Which is interesting but not inexplicable.

No, what perplexes me is the irrational pricing on swap goods.

The game doesn't have crafting as such (yet). But there's "Swipp's Swap Stand". Every two hours, Swipp offers a new site-wide trade, generally of a format "lots of X gets you one of Y". Here's a list of all his swaps..

Let's look at one of these: 200 Nightwing Bats (a food item) for 1 Runic Bat (a familiar). I think Swipp's is the only place you can get Runic Bats, and the only thing you can do with Nightwing Bats is eat them or trade them to Swipp's.

Cheapest Runic Bat on the player market right now is 28,000. Most expensive is 42,000.

So I'd expect Nightwing Bats to sell for no more than 1/200th of what you can buy a Runic Bat for, or 140-210 each. There might be some upwards pressure -- people who have 190 bats might be tempted to pay more to get the last 10 when the swap is available -- but also some downwards pressure, because it's annoying to visit Swipp's every two hours to see if he's got the right swap yet.

Actual price range for Nightwing Bats? 500-1000 each.

So the right economic ploy if I want a Runic Bat is to sell Nightwings to players and then buy a Runic from a player. (In fact, I just bought that 28k Runic Bat, even though I don't particularly want one, just so that I will never be tempted to save up Nightwings to do the swap.) And it's not that these are fictitious sell prices (ie, players hoping to get this much but there are no buyers) -- I have sold dozens of Nightwings for 450-750 each.

There's another chain that I play around with:

20 copper ore + 20 iron ore = 1 silver ore
5 silver ore = 1 gold
5 gold + 3 rusted chests = 1 gilded chest.

The first swap I don't bother with -- copper sells for 180-1000 each, which puts it far out of the range to justify making silver. Silver I will buy cheap and swap for gold, and then sell the gold. If I can get 15k for the gold (and I have several times), that makes the swap for a gilded chest about 83k (around 3k each for rusted chests). Gilded chests have been selling for 50k-80k lately, so not really worth it. Opening gilded chests seems even less worth it -- it's been something like 'one familiar, one clothing item, 6k-25k treasure, and a few random pieces of junk' for me, although perhaps there's a lottery effect where you might get something much more valuable from them.

You can also use 3 gold ore to make a platinum ore. Platinum ore sells for less than gold. I don't know if anyone ever does this swap; maybe people dig up the platinum that sells on the market instead. I really hope so.

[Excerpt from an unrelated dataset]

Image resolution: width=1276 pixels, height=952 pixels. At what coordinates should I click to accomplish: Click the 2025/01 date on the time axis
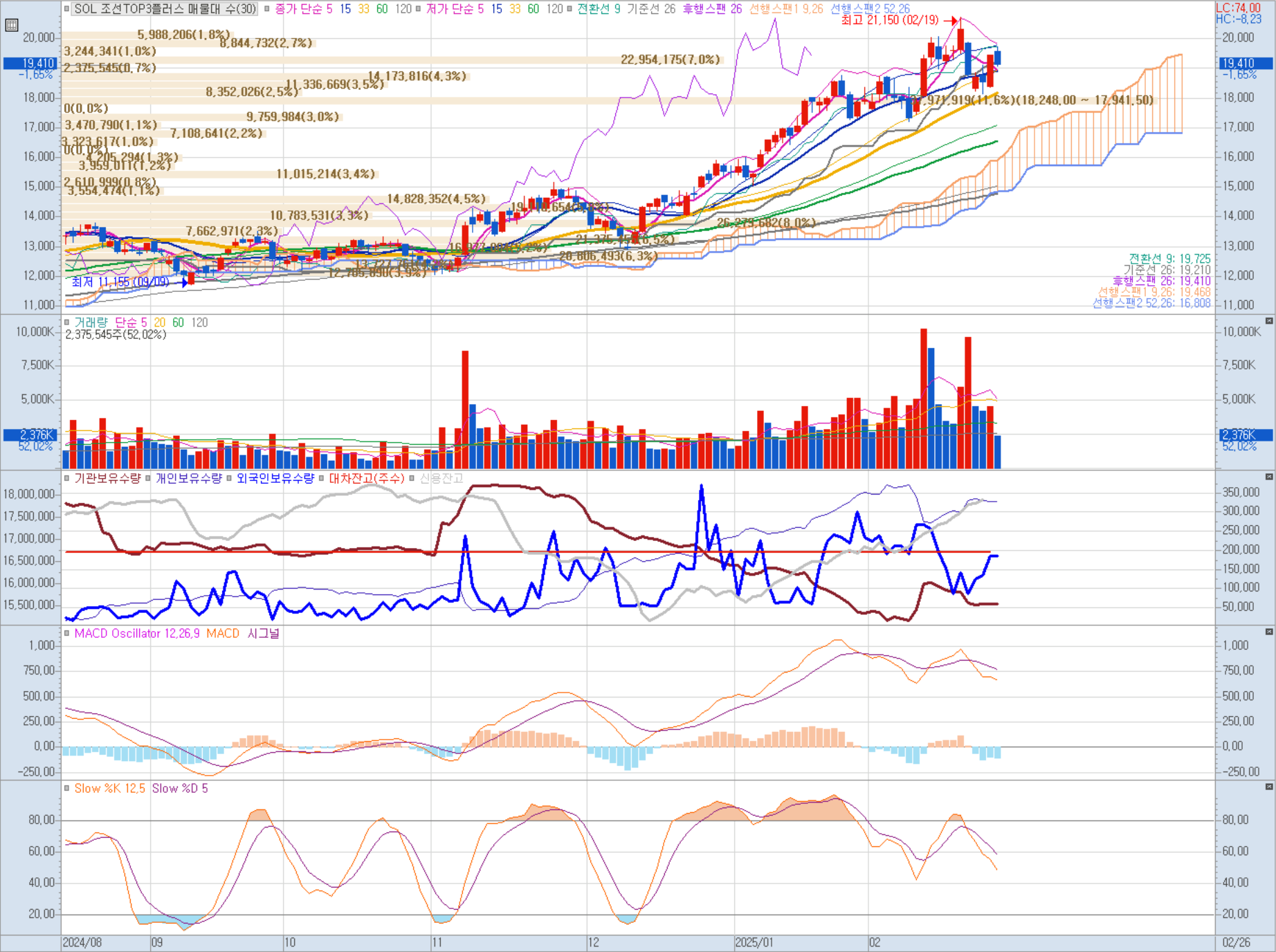[x=754, y=942]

Anyway, in other MMOs where raw materials sold for more than crafted goods, I understood that people were "skilling up" and didn't care about making money on the intervening steps -- perhaps didn't care about making money at all, even long term, just liked seeing the number rise. But the swaps are not a skill -- anyone can do them and you don't improve a stat by doing them. So it's interesting to me to see people still pursue them even when there's a monetary cost to making the swap over selling materials to players and buying the final good from players.